“Jadi keputusan lu gimana?” tanya Haikal saat ia dan Irwan sedang berada dalam private room di sebuah club di Jakarta.
Irwan meminum wine hingga tak ada yang tersisa di gelasnya, lalu menuangkan minuman tersebut dari botol ke gelasnya. “Gak tau. Mau nyari juga percuma, mana ada orang yang gak mau tiba-tiba ngejabat jadi COO?”
“Orang terdekat Lo ada.” Haikal tersenyum tipis. “Gue.”
“Lo emangnya siap nerima kerjaannya? Banyak lho itu!” cibir Irwan sambil meminum wine untuk kedua kalinya.

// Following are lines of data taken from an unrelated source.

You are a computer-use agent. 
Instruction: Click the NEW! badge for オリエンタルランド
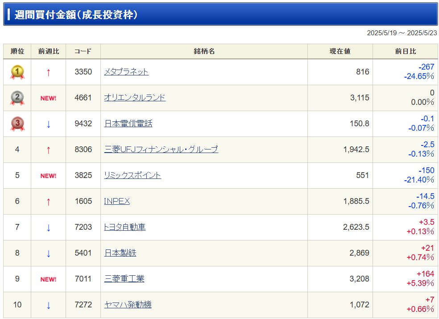coord(49,98)
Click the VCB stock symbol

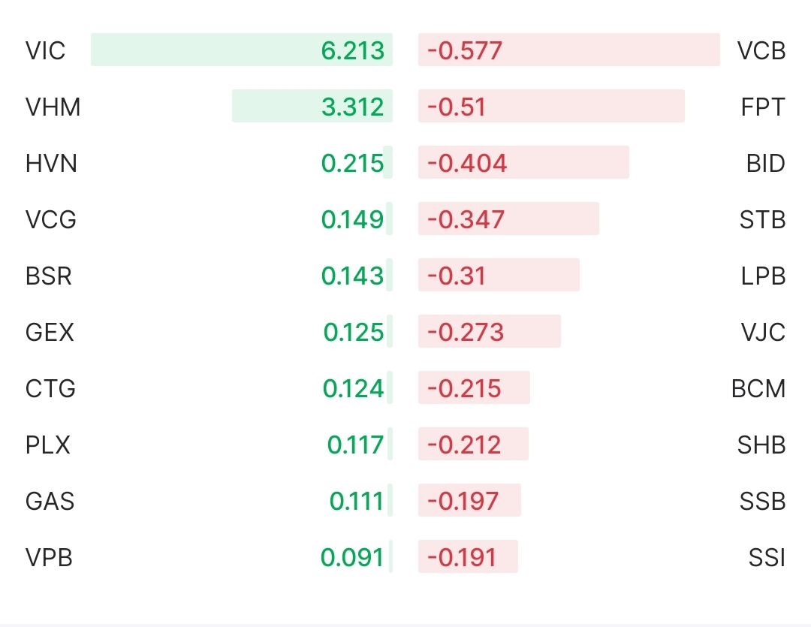point(761,51)
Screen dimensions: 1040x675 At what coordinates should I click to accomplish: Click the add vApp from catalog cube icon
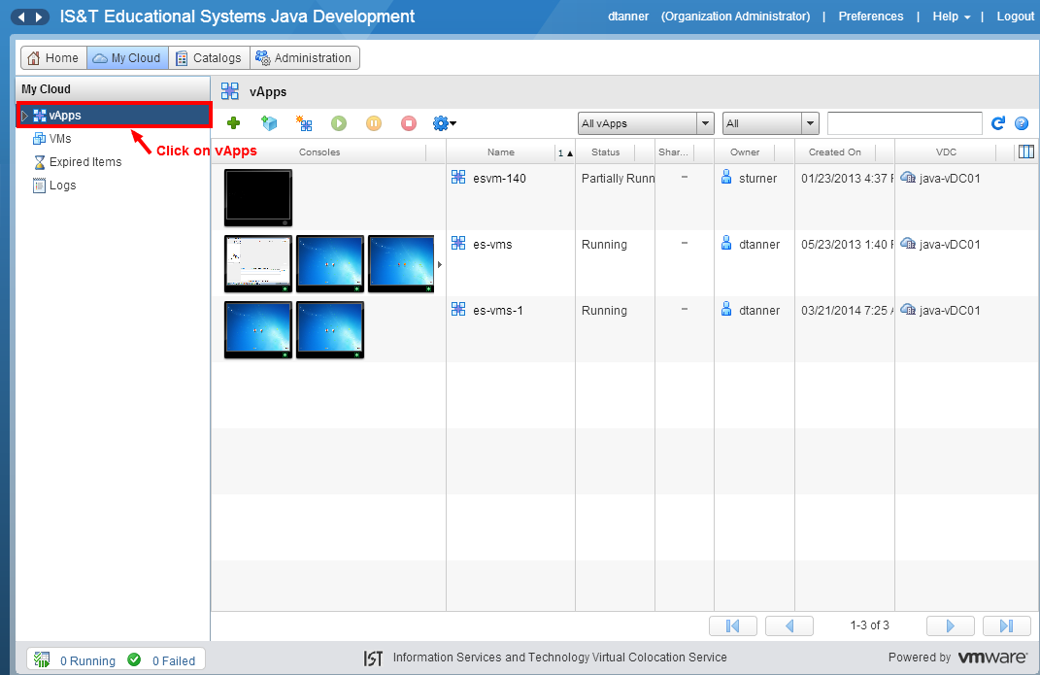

“Lo ngeraguin gue? Gue ‘kan udah liat keseharian Lo gimana!” tegur Haikal.
Irwan seketika tertawa. Lalu, pintu kamar diketuk dan masuklah seorang wanita yang berumur dua puluh tujuh tahun dengan pakaian rapi. Ia memakai rok selutut berwarna hitam yang dipadukan kemeja berwarna tosca berlengan panjang yang dimasukkan ke dalam roknya. Wanita yang memiliki rambut berwarna coklat sebahu tersebut memperkenalkan dirinya sebagai sekretaris baru dari Irwan.
“Sekretaris? Maksudnya?”
“Ck, tadi gue cuma bercanda doang, Kal. Lo emang udah gue tunjuk sebagai COO baru. Congrats, bro!” Irwan menepuk-nepuk bahu sahabatnya. Sambil menunjuk wanita tadi, Irwan kembali berkata, “Dia itu sekretaris baru gue, elu udah naik jabatan!”

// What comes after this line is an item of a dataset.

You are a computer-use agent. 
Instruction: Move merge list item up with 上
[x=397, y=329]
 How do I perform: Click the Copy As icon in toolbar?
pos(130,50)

Mereka berdua lantas tertawa bersama. “Ini gak bohongan, ‘kan?” tanya Haikal dengan senyum kebahagiaan. Irwan menggeleng lalu berkata, “Besok ada rapat bareng dewan-dewan kita tercinta, gue bakal unggulin Lo di rapat itu!”
Mendengar itu, Haikal sekali lagi tak menyangka bahwa impiannya menjadi kenyataan. Setelah tertawa puas, sekretaris baru Irwan tadi diusir keluar dan mereka berdua pun berpesta riang.
***
Pagi hari dengan langit sedikit keabuan itu menyambut kedatangan Irwan di pemakaman di suatu daerah di Jakarta. Entah mengapa, sebelum pergi ke rapat hari ini, ia ingin sekali bertemu dengan almarhum istri dan anaknya. Keinginan itulah yang membawanya ke dua makam yang bersebelahan yang kini berada di depannya.
“Maaf, aku kelamaan ya?” tanya Irwan sambil mengusap-usap batu nisan milik istrinya. Irwan lantas membalikkan badannya dan mengusap-usap batu nisan milik putra sulungnya. “Papah kelamaan ya, Kak?”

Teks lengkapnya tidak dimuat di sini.